Según aquel punto de vista, Jesucristo no multiplicó físicamente los panes y los peces, sino que los distribuyó mejor y más equitativamente. Los mismos recursos alcanzaron para más personas. No deja de ser milagroso.
Ningún otro problema de carácter global revela con tanta claridad la verdadera naturaleza de la crisis que atraviesa la sociedad contemporánea como el energético. Ante amenazas inminentes y de proporciones planetarias y consecuencias apocalípticas, para la cuales existen soluciones viables, el sistema es incapaz de reaccionar.
La postración impide la respuesta y aleja la implementación de soluciones que están al alcance de la mano. Tan extraño comportamiento no obedece a la mala voluntad de los líderes y los gobiernos que no son suicidas, sino a un fenómeno denominado de enajenación, descrito en la literatura económica desde hace unos 150 años.
Por un enigmático decursar, la mercancía y el dinero, resultados de la actividad humana, creados como instrumentos para las transacciones y mecanismos para facilitar el funcionamiento flexible del sistema capitalista, adquieren autonomía e identidad propias, se dotan de poderes sobrenaturales y, a partir de determinado punto, prevalecen sobre sus creadores.
De instrumentos, la mercancía y el dinero, así como el poder que ellos confieren, devienen fetiches cuyas capacidades son ajenas a su naturaleza e integridad física. Se trata de una suplantación de identidades, semejante a lo ocurrido cuando el hombre primitivo, creó un tótem, le confirió poderes y se postró ante él y, de creador del ídolo, devino súbdito.
En esencia, la pseudo crisis presente en el campo de la energía y que se repite con los alimentos, el agua y el aire, no se debe al agotamiento de los hidrocarburos, a que haya mermado la productividad de la tierra, o a que el aire y los océanos hayan dejado de reciclarse y mucho menos, a que no se dominen las tecnología sustitutivas.
La verdadera causa, y esencialmente la única, se relaciona con fallas congénitas y no reparables en la estructura que sostiene al modo de producción y en la organización política de las sociedades contemporáneas, incapaces de promover y asimilar los cambios necesarios.
Bien administrados el petróleo y el gas y los ríos, combinados con otras energías y con tecnologías ahorradoras, pudieran eternizar su duración. Las reservas de carbón y las que pudieran encontrarse en el futuro, combinadas con otros materiales y procesadas para convertirlas en electricidad y gas, crearían una autarquía energética para siglos, tiempo más que suficiente para desarrollar tecnologías basadas en el sol, el viento, las mareas y otros recursos.
El uranio integrado ya a soluciones energéticas de probada eficiencia, seguridad y productividad, al que seguramente, dentro de algunas décadas, se sumarán el hidrogeno y otros materiales, son alternativas viables, conocidas y cada vez más al alcance de muchos países.

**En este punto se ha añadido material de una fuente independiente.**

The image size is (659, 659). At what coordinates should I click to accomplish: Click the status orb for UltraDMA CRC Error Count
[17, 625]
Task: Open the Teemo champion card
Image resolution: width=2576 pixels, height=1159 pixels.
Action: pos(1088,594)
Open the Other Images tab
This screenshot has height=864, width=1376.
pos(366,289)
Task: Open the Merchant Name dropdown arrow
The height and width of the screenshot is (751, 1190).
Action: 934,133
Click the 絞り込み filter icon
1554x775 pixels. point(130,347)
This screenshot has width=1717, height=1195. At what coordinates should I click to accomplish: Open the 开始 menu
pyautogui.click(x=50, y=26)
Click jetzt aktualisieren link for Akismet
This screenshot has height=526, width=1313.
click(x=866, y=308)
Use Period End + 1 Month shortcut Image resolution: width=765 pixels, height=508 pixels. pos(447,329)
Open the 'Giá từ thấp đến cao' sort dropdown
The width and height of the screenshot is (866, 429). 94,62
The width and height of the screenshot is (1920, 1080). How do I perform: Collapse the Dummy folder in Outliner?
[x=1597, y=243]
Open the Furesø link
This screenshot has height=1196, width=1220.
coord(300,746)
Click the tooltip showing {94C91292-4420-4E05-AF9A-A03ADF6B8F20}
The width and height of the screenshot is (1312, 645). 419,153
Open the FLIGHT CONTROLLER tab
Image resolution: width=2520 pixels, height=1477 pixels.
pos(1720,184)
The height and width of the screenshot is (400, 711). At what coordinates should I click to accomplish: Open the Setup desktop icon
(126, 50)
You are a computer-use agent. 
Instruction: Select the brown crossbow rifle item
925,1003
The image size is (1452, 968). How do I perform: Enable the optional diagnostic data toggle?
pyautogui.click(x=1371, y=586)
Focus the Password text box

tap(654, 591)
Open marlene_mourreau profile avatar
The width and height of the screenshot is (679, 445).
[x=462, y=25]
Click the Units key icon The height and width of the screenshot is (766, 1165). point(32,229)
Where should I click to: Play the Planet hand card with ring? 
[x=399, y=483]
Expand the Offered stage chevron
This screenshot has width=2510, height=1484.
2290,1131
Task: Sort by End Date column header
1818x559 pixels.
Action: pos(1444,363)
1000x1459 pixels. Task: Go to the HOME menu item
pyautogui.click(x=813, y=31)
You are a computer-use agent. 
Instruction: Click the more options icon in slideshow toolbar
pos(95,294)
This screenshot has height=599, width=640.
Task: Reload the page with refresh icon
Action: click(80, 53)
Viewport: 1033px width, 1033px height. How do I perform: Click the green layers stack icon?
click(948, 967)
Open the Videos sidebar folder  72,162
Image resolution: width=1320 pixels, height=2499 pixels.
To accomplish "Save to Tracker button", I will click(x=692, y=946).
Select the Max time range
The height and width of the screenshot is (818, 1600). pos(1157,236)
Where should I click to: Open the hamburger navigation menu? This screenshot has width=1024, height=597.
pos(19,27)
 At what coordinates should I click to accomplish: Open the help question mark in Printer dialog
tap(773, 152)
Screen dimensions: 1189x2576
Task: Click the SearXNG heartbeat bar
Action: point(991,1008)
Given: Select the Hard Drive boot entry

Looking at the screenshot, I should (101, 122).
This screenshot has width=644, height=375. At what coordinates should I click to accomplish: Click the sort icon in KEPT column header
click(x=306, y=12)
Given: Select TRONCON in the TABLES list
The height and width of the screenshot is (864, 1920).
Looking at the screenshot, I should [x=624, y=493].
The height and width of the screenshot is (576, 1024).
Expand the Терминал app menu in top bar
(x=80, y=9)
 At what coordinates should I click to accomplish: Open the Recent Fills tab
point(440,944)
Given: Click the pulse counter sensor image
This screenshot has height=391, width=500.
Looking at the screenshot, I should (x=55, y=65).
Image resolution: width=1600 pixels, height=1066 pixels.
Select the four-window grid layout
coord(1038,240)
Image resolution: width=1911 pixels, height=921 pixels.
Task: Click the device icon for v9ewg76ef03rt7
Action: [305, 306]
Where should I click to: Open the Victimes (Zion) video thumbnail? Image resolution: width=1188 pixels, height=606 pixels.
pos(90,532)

El desarrollo de nuevas prestaciones en los motores de combustión interna, el empleo de la electricidad, el gas y el hidrogeno para mover vehículos rápidos, económicos y eficientes, harán que ni siquiera los norteamericanos tengan que renunciar a los automóviles, que forman para de su identidad.
La idea de que los biocombustibles elaborados a base de caña de azúcar, maíz, soya, colza y otros cultivos, compiten con la producción de alimentos, es un fantasma derivado de los defectos estructurales mencionados.
La tierra y el talento humano, mediante técnicas agrícolas sostenibles, son capaces de producir para alimentar a la humanidad, moverla, calentarla y alumbrarla. En realidad, muchos no encuentran la solución porque no quieren verla o porque la buscan en el lugar equivocado.
Dado el carácter mundial del capitalismo, la crisis de su modo de producción repercute a escala global. La mala noticia es que el impacto no se limita al ámbito geográfico, sino que abarca al conjunto de las relaciones sociales, afectando áreas aparentemente alejadas del núcleo económico como la política, la moral e incluso el arte. La excesiva permisividad moral lo mismo que la banalización de la cultura de masas por efectos de la mercantilización, son resultado de la crisis general.
No me sumo a los agoreros del desastre sino a los que creen que el orden económico y político actual es parte del problema y no de la solución.